A este noble animal, le debe, nuestra cultura y gran parte de la humanidad, un merecido y agradecido homenaje, porque durante años fue fuente de energía para mover la carreta o el arado, y una vez muerto seguía prestando utilidad, dado que su cuero, servía para confeccionar múltiples utensilios y elementos de trabajo.

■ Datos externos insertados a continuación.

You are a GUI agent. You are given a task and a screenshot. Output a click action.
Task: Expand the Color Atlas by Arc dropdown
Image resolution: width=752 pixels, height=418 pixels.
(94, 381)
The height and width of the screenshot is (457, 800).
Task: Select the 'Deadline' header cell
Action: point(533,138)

Ya están todas las carretas listas. Normalmente eran varias (de 5 a 20), para ayudarse ante los problemas del camino, tales como el ripio, sinuosidades del camino y el peligro siempre latente del ataque del indio.
Si aguzamos la imaginación, hasta podríamos sentir los gritos guturales y las rechiflas que acompañaban la partida, en medio del polvito cuyano que los envolvía, en una cálida despedida, según la usanza del lugar...

 

(1) Medida de longitud usada en la Argentina, equivalente a 866 milímetros.

 

GALERIA MULTIMEDIA
Carreta de viaje en un pantano", acuarela del viajero inglés Emeric Vidal, aparecida en el libro "Ilustraciones pintorescas de Buenos Aires y Montevideo..:". Publicado en Londres, en 1820. (Fuente: Biblioteca del Museo “Agustín V. Gnecco”, dependiente de la Subsecretaría de Cultura)
Foto de uno de los carros encargados a norteamérica al señor Zoulawsky para don Eusebio Videla de San Juan. Fechada en Rosario en abril de 1869. (Fuente: Museo “Agustín V. Gnecco”, dependiente de la Subsecretaría de Cultura)
1870 - La Oriental / Esta foto fue tomada en 1870 por el brasileño Cristiano Junior. La tropilla de carros que aparece en ella se llamaba La Oriental y llevaba la bandera –como se observa en el primer carro- de esa nacionalidad. La tropa era propiedad de don Eladio Gigena y viajaba llevando y trayendo cargas a Rosario de Santa Fe. Estaba compuesta por 85 carros y el capataz era Eriberto Varas, al que se ve al fondo, montado en la mula. A su lado, montado a caballo, aparece Gigena quien tenía por costumbre salir a esperar la tropa y entrar con ella a la ciudad. Esta tropa sólo sobrevivió un año a la llegada del ferrocarril, o sea que cumplió servicio hasta 1886. Como detalle edilicio, obsérvese los desagües de las casas y las calles de piedra. (Imagen publicada en el libro "El San Juan que Ud. no conoció", de Juan Carlos Bataller. Foto perteneciente al Museo Gnecco. Testimonio de Agustín V. Gnecco).